Direktur Perencanaan Kependudukan dan Perlindungan Sosial Kementerian Perencanaan Pembangunan Nasional/Bappenas Maliki Ahmad mengatakan, pemerintah telah berulang kali menekankan mulai 2019, fokus pembangunan jangka pendek menengah adalah sumber daya manusia. Fokus pembangunan ini terdiri atas tiga pilar utama, yakni layanan dasar dan jaminan sosial, produktivitas, dan karakter.
Keputusan fokus pada pembangunan sumber daya manusia sudah tepat. Apalagi, Indonesia sedang menghadapi era revolusi industri 4.0 yang ditandai dengan otomasi serta permintaan tenaga kerja terampil dan ahli. Sampai akhir 2017, sebanyak 65 persen dari 181,7 juta angkatan kerja berlatar pendidikan dasar dan menengah pertama. Hanya 15 persen angkatan kerja menempuh pendidikan tinggi.
Untuk mengatasi permasalahan tersebut, di pilar produktivitas, pemerintah akan menggenjot pendidikan ataupun pelatihan vokasi.
Maliki menyebutkan, Indonesia akan memiliki jumlah penduduk usia produktif 15-64 tahun berkisar 174-180 juta orang pada 2020-2024. Setelah itu, Indonesia masuk periode piramida penduduk tua.

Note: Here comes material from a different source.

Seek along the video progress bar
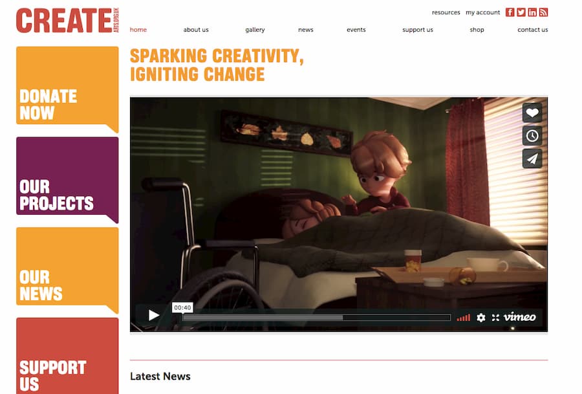 [317, 318]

Oleh karena itu, di pilar layanan dasar dan jaminan sosial, dia menerangkan, pemerintah berupaya melakukan transformasi pelaksanaan. Sebagai contoh, menggunakan data tunggal kependudukan guna mempermudah pencatatan kepesertaan dan menggali manfaat baru yang sesuai dengan perkembangan pasar tenaga kerja.
Negara lain
Mengutip laporan ”10 Global Challenges for Social Security Asia and The Pacific” yang diterbitkan International Social Security Association (2018), rata-rata 38,9 persen populasi penduduk Asia Pasifik pernah mengakses manfaat jaminan sosial minimal sekali selama jadi peserta. Kondisi cakupan kepesertaan jaminan sosial masih timpang di antara negara-negara di Asia Pasifik. Sebagai ilustrasi, penetrasi kepesertaan tertinggi ada di Australia sebesar 82 persen, sedangkan terendah berada di India, yakni hanya 19 persen.

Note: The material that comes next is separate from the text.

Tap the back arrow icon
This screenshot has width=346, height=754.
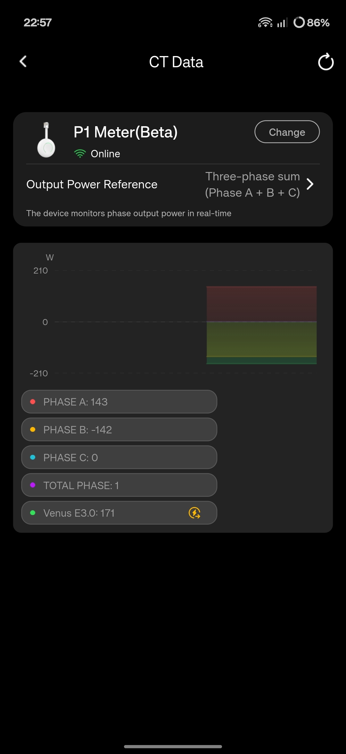[23, 61]
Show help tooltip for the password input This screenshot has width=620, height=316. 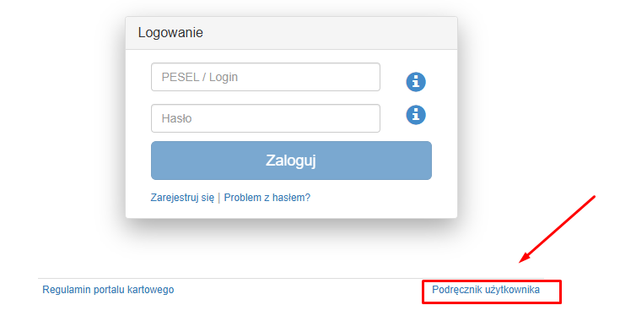[x=416, y=115]

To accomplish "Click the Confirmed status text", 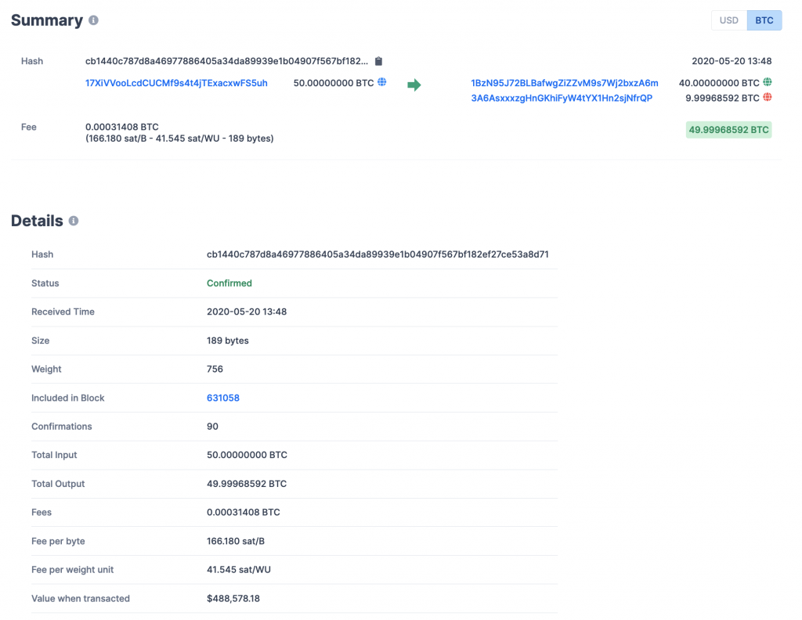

Executive Director of Department of Labor and Employment di Employees\' Compensation Commission Filipina Stella Z Banawis mengatakan, seluruh penduduk Filiphina yang mencapai sekitar 104,9 juta orang pada 2017 sudah menjadi peserta legal jaminan sosial. Akan tetapi, 80 persen di antaranya tercatat sebagai peserta aktif program jaminan sosial.

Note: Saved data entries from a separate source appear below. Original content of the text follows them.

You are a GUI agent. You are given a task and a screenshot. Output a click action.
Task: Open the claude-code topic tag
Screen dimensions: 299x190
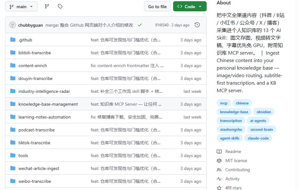(x=258, y=138)
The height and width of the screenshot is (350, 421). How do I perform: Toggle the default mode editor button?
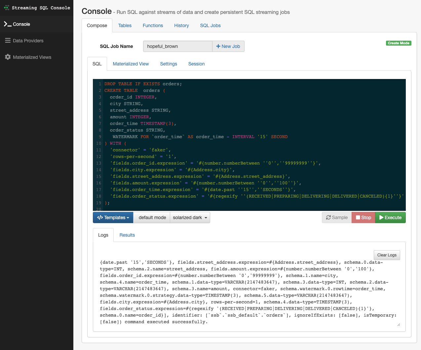pos(152,217)
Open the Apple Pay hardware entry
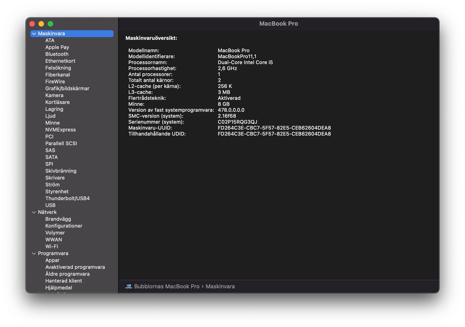Screen dimensions: 465x327 [x=57, y=47]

”Pekerjaan rumah kami adalah membangun kesadaran pekerja untuk menjadi peserta program jaminan sosial khusus ketenagakerjaan. Literasi manfaat jaminan sosial di kalangan pekerja belum matang,” ujarnya.
Menurut Stella, pemerintah Filipina telah mengembangkan program jaminan sosial ketenagakerjaan yang lengkap untuk berbagai segmen tenaga kerja, mulai dari pekerja formal, informal, sampai mandiri. Bahkan, pemerintah sudah memiliki jaminan sosial khusus pekerja migran di sektor kelautan.
”Salah satu isu yang sedang dibahas pemerintah Filipina ialah nilai manfaat program jaminan sosial bagi pekerja. Apakah nilainya sudah cukup atau kami juga harus memperluas manfaat lainnya?” papar perempuan yang juga menjabat sebagai Vice Chairwoman AWCF 2016-2018 itu.
Lebih jauh, kata Stella, pemerintah Filipina kini memetakan potensi dan dampak dari implementasi revolusi industri 4.0 bagi pasar ketenagakerjaan. Dari sisi isu perlindungan pekerja migran, misalnya, pemerintah berharap sampai akhir tahun sudah ada program jaminan sosial bagi berbagai bidang pekerjaan. Pemerintah juga mempertimbangkan adanya sinergi pelaksanaan jaminan sosial bersama negara lain.